- INFORMATION GIVEN -
┌────────

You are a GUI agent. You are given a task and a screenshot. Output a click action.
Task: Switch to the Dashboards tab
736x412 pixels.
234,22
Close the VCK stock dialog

└────────
┌────────

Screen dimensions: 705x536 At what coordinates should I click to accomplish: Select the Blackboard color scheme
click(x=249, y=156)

└────────

- WHAT IS NEEDED -
Take the lines above from the one containing "You are a GUI" down to the one containing "Close the VCK stock dialog", and transcribe them exactly, both ends included.

- ANSWER TO THIS EXERCISE -
You are a GUI agent. You are given a task and a screenshot. Output a click action.
Task: Switch to the Dashboards tab
736x412 pixels.
234,22
Close the VCK stock dialog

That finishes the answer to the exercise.